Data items
"""

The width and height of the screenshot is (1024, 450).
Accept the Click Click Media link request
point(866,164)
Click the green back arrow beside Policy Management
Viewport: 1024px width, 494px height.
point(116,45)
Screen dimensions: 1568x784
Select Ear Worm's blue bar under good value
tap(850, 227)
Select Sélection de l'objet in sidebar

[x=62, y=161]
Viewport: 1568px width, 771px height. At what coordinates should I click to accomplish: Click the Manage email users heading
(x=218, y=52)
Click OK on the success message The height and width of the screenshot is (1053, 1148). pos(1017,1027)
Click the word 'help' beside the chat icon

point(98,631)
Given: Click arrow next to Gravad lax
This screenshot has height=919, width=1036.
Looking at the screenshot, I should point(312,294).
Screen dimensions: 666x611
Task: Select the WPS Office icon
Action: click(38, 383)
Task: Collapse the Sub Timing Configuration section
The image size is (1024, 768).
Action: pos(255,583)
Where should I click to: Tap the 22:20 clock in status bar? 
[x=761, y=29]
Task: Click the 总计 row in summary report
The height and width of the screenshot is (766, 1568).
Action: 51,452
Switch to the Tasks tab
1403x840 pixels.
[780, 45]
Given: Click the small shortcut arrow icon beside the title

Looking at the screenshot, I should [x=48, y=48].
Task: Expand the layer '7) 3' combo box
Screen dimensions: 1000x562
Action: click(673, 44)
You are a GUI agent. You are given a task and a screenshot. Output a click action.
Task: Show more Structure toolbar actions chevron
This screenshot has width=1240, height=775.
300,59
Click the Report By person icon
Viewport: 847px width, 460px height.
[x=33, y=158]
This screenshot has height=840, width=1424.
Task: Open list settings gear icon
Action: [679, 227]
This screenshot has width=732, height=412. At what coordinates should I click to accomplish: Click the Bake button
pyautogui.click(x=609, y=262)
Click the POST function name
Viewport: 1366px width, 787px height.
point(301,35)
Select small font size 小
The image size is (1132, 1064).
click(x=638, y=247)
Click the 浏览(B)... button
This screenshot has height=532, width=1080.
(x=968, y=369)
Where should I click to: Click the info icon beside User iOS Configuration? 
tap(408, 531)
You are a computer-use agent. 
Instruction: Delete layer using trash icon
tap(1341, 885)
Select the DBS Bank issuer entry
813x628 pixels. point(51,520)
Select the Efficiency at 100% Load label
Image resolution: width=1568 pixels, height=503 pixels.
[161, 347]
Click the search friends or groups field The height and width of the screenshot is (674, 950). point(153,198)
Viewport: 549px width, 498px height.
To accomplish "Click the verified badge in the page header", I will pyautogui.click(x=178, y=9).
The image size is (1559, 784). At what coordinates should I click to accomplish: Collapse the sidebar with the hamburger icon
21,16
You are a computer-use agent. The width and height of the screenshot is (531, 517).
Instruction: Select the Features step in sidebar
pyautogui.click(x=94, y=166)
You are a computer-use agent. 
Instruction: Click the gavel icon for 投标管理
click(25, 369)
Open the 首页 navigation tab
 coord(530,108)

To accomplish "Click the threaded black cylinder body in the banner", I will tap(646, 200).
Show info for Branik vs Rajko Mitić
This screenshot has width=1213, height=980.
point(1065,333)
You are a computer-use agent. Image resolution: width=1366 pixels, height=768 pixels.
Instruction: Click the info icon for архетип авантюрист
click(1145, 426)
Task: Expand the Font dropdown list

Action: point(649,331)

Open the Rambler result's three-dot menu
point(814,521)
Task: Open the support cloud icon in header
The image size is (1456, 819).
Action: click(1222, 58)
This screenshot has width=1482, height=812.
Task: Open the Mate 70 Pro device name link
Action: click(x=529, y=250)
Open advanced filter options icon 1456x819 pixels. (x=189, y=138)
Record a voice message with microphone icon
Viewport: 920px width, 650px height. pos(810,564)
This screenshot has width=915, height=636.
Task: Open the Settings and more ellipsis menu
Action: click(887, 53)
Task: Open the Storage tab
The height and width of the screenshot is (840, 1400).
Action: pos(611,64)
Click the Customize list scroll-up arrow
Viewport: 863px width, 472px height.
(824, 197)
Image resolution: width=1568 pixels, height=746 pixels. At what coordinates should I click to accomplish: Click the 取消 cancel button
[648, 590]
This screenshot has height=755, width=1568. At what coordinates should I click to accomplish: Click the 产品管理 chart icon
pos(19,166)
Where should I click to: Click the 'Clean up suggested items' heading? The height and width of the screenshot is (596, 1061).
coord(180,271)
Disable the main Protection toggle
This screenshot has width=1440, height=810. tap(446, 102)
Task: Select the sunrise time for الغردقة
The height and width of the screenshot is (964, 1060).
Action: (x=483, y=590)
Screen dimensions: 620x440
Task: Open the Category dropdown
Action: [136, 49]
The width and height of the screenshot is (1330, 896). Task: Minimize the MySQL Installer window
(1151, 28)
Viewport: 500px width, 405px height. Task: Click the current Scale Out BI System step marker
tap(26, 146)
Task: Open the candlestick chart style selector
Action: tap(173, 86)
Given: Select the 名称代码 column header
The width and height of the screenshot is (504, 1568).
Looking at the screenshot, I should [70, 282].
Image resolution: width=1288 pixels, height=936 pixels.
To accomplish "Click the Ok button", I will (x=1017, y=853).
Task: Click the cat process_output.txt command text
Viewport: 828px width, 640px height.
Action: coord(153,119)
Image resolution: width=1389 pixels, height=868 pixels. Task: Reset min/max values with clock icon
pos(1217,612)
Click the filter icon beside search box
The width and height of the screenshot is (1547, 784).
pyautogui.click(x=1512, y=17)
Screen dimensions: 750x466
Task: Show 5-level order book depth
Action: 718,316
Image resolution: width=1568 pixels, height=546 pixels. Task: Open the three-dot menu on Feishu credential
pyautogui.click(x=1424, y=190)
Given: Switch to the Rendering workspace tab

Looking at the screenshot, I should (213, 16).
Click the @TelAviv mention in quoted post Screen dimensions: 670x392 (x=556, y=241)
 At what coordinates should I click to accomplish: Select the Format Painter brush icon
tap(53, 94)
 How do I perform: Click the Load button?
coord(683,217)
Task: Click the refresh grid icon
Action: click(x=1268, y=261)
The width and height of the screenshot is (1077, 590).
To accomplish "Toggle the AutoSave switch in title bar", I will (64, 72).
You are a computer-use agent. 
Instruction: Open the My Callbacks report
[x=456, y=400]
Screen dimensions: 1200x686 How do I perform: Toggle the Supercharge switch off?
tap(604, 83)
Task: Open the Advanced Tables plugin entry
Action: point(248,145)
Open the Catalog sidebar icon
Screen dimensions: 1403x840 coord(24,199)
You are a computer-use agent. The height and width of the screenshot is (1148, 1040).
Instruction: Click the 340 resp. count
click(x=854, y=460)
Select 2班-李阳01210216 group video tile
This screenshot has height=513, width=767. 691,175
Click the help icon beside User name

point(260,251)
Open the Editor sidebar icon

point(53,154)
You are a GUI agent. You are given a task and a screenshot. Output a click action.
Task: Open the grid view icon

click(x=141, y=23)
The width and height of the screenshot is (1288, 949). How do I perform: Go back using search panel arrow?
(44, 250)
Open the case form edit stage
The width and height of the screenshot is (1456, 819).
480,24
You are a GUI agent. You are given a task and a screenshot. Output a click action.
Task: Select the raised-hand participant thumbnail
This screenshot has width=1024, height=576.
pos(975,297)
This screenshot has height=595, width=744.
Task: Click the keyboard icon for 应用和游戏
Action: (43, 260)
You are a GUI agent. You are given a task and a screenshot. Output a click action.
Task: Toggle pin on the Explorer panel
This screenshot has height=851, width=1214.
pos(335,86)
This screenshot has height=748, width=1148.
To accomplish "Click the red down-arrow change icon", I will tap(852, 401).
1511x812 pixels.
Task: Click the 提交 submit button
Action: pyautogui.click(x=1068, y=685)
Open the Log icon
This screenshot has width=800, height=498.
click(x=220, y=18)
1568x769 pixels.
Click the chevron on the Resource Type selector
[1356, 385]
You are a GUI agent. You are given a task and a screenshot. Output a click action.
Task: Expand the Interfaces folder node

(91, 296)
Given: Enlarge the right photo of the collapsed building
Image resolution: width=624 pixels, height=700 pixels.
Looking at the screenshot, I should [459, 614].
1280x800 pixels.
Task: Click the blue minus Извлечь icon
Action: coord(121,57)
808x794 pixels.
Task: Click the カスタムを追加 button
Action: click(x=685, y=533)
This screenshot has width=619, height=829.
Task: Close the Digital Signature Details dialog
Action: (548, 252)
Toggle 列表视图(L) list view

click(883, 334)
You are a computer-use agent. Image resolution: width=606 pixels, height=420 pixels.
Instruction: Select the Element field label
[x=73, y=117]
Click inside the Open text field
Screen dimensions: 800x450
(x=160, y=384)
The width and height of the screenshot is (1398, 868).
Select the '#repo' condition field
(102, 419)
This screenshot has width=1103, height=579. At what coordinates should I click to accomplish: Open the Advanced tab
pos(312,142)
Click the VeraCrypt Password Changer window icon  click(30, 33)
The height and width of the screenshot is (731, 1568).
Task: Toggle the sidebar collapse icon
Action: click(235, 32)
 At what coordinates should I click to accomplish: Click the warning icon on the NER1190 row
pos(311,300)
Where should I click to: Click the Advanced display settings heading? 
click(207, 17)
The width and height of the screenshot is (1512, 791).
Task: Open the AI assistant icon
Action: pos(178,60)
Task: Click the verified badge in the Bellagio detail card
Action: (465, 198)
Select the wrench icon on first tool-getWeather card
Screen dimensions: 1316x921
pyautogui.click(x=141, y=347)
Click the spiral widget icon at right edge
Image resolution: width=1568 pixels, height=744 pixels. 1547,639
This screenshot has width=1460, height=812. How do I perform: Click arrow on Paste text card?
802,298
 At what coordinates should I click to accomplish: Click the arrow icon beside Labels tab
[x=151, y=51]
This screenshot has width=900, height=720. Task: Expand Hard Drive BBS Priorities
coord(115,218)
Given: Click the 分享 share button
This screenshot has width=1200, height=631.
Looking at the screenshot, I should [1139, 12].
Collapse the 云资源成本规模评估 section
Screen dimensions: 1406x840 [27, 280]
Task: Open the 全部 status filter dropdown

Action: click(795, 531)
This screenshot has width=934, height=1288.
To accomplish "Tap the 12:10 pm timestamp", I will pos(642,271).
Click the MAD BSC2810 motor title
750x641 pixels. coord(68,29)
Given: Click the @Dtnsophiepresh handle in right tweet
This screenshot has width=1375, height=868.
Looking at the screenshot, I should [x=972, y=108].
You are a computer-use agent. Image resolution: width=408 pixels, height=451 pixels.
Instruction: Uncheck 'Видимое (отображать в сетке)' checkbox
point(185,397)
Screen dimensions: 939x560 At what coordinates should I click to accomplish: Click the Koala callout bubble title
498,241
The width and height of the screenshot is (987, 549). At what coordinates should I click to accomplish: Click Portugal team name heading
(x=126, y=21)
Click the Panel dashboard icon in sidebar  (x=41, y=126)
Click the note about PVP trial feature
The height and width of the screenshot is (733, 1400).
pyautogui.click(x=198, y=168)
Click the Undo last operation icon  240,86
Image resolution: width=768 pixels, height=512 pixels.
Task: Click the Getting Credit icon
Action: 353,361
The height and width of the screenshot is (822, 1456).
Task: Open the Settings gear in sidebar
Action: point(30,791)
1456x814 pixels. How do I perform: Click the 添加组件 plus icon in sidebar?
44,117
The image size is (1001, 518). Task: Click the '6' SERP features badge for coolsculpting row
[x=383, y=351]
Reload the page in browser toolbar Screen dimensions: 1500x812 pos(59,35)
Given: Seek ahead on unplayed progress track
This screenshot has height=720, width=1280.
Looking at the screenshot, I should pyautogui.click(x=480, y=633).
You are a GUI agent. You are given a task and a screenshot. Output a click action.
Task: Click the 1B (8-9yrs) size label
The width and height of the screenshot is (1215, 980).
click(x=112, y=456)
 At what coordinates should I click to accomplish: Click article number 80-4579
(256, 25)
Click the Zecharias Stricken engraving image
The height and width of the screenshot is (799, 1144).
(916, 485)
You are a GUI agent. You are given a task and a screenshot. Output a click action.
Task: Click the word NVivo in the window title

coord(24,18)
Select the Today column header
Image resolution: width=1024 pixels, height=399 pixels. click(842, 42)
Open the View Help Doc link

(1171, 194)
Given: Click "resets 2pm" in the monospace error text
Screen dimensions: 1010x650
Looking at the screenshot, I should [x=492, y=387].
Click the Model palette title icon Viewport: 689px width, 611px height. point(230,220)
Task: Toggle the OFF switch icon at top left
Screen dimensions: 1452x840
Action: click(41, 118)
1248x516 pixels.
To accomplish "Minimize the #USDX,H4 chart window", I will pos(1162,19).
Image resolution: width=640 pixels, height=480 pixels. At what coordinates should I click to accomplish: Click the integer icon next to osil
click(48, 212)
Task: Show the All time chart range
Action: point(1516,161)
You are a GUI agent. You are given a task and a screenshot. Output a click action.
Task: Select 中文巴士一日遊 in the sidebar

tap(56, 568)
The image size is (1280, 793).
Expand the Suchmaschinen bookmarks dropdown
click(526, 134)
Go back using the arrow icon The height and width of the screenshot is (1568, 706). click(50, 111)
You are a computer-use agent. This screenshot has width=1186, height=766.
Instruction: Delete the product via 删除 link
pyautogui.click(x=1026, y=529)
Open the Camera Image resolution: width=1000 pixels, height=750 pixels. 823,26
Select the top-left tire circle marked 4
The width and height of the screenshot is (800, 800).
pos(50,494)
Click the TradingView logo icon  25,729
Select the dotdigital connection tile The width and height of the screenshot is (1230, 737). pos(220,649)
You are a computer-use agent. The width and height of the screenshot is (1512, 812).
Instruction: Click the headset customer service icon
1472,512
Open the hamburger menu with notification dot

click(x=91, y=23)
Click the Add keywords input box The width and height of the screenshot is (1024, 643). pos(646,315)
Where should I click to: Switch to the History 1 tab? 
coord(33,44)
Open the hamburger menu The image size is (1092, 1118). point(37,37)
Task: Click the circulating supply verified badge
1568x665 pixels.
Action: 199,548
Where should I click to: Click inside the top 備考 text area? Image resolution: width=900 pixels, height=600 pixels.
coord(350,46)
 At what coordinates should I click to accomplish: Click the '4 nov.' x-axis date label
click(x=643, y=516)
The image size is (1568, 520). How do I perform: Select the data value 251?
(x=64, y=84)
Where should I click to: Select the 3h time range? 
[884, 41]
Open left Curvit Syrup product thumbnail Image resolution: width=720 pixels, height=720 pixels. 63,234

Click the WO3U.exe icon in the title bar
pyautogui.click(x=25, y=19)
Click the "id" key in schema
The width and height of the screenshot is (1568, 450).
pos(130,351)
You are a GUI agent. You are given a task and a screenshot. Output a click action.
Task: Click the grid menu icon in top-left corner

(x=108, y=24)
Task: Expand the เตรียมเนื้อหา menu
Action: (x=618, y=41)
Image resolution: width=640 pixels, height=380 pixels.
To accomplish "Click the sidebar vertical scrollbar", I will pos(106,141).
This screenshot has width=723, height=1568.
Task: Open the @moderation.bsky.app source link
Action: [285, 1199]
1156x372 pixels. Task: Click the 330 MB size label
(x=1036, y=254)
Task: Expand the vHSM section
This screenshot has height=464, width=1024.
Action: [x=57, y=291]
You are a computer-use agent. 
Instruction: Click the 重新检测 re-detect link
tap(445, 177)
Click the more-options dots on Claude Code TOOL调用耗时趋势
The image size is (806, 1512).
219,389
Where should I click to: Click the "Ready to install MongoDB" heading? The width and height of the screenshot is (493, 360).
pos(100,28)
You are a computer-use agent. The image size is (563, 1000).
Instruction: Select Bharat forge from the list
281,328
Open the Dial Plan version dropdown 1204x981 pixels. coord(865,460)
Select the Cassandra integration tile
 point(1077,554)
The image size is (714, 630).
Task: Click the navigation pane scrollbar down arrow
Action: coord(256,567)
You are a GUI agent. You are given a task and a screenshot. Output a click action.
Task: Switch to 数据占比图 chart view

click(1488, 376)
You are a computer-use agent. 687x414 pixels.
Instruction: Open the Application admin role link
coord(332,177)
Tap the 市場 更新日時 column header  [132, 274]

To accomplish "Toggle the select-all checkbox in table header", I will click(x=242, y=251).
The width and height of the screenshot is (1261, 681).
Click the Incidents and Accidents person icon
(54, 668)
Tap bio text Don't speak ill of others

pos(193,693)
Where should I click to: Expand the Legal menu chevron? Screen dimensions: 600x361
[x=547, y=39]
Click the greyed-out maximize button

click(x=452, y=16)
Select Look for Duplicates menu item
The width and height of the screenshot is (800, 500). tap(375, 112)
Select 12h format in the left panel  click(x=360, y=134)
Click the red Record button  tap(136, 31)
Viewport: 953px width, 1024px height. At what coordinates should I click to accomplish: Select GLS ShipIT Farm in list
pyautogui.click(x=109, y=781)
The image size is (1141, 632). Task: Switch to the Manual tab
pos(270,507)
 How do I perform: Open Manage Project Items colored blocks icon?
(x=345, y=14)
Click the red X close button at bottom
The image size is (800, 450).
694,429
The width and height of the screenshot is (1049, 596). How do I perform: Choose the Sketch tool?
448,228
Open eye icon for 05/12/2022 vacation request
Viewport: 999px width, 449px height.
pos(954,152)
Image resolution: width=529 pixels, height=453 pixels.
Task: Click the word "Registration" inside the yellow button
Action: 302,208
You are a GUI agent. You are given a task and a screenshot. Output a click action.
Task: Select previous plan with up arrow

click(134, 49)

"""

**What is needed**
Please transcribe the data items from the first line through the line containing "(x=218, y=52)", both included, and nothing beyond that.

**Written response**
The width and height of the screenshot is (1024, 450).
Accept the Click Click Media link request
point(866,164)
Click the green back arrow beside Policy Management
Viewport: 1024px width, 494px height.
point(116,45)
Screen dimensions: 1568x784
Select Ear Worm's blue bar under good value
tap(850, 227)
Select Sélection de l'objet in sidebar

[x=62, y=161]
Viewport: 1568px width, 771px height. At what coordinates should I click to accomplish: Click the Manage email users heading
(x=218, y=52)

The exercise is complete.